- Work order -
Send back the line that contains "The height and" and all lines following it through the end of the data below, exactly, omitting pictures.

(Stored data)
--------------------------------
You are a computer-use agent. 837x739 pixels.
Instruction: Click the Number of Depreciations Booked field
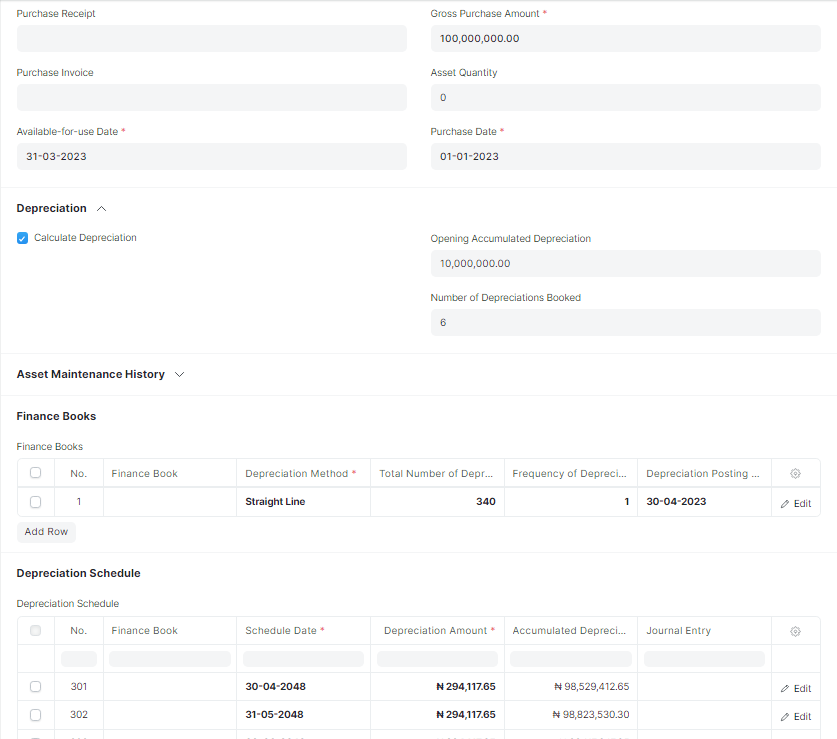click(x=624, y=322)
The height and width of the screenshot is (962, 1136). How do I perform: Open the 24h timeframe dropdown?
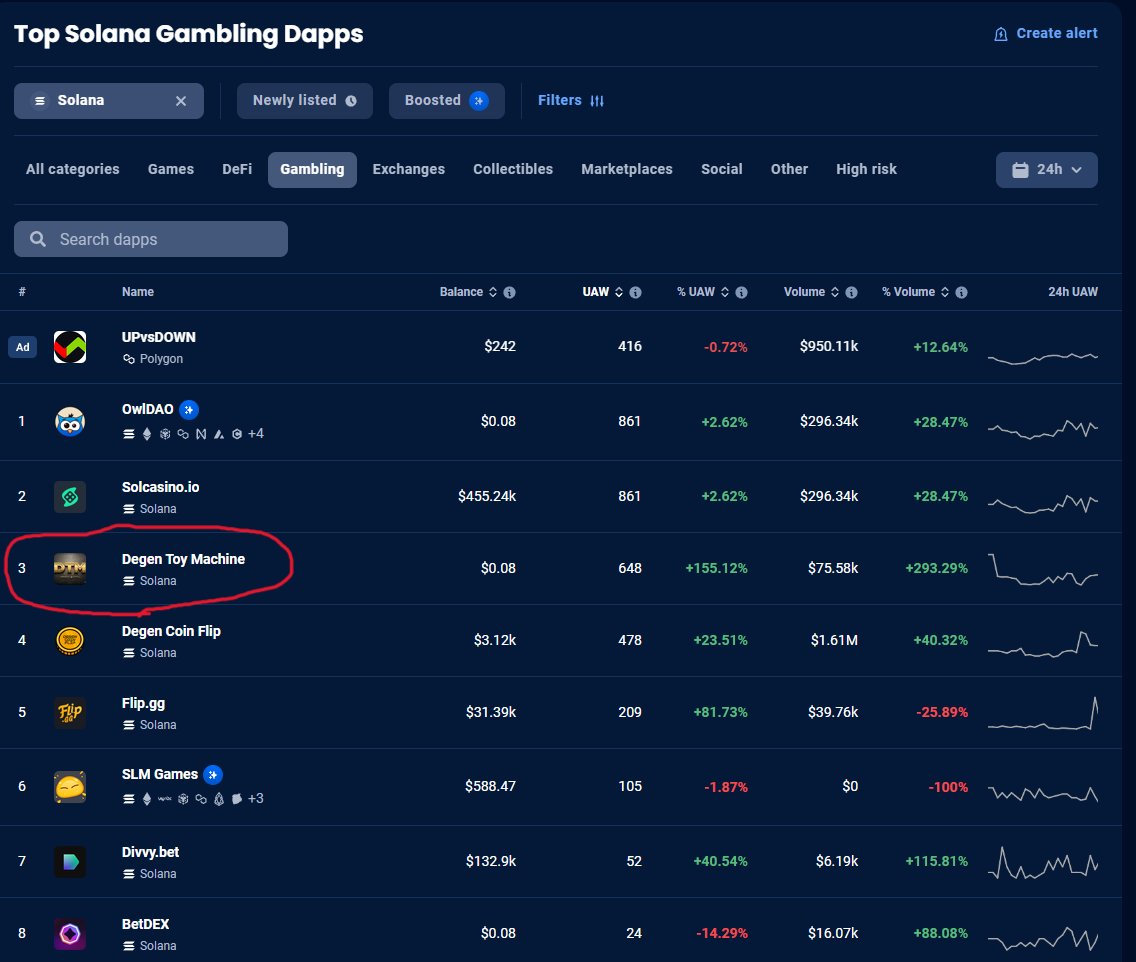pos(1046,169)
--------------------------------
- Solution for this exercise -
The height and width of the screenshot is (962, 1136). How do I perform: Open the 24h timeframe dropdown?
pos(1046,169)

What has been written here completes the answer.